--- What you will do ---
Search the entries below for "Sexual" and copy each matching line.

☆ ☆ ☆ ☆

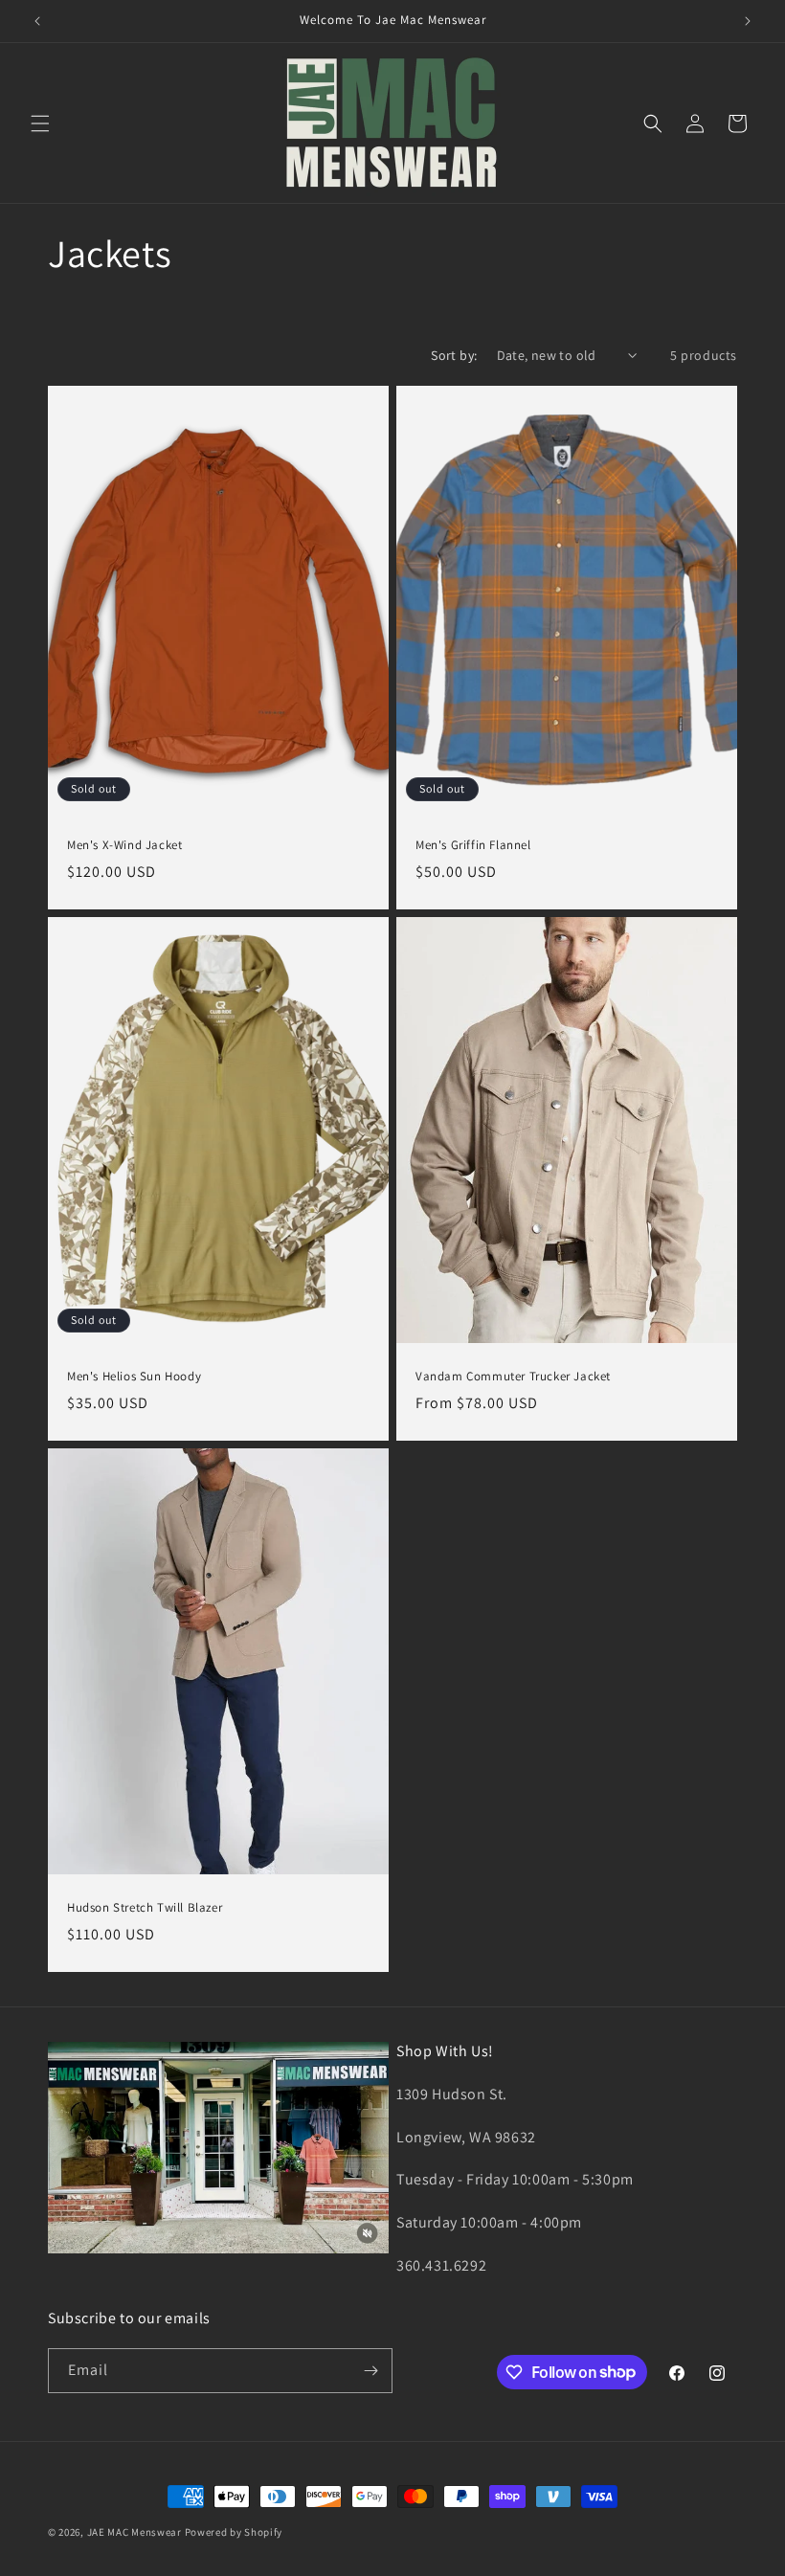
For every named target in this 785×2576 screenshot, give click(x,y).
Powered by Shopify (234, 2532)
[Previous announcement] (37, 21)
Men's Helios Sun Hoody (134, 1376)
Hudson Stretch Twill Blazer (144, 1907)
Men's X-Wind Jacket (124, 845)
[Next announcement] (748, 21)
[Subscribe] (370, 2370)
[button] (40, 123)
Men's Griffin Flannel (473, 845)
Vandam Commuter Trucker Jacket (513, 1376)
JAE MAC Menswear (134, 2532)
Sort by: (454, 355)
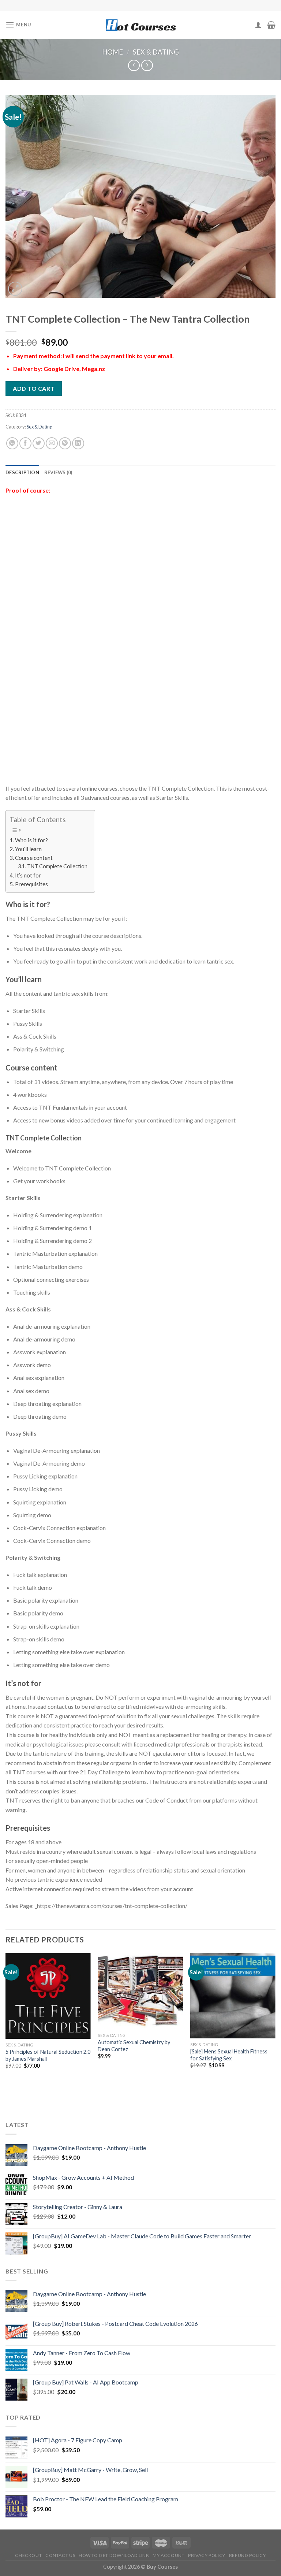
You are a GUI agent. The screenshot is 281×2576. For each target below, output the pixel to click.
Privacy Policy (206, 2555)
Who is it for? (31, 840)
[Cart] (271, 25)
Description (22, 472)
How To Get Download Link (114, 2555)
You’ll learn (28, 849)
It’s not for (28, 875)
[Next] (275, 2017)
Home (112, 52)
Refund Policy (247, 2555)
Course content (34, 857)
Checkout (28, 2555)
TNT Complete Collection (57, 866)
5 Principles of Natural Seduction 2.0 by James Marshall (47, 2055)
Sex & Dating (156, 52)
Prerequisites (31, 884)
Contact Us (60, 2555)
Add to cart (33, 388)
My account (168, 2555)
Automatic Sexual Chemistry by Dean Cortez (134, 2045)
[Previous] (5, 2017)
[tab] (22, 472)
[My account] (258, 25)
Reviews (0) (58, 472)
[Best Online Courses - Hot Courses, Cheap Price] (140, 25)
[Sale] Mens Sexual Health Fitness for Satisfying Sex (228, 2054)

☆ ☆ ☆ ☆

--- Exercise answer ---
Automatic Sexual Chemistry by Dean Cortez (134, 2045)
[Sale] Mens Sexual Health Fitness for Satisfying Sex (228, 2054)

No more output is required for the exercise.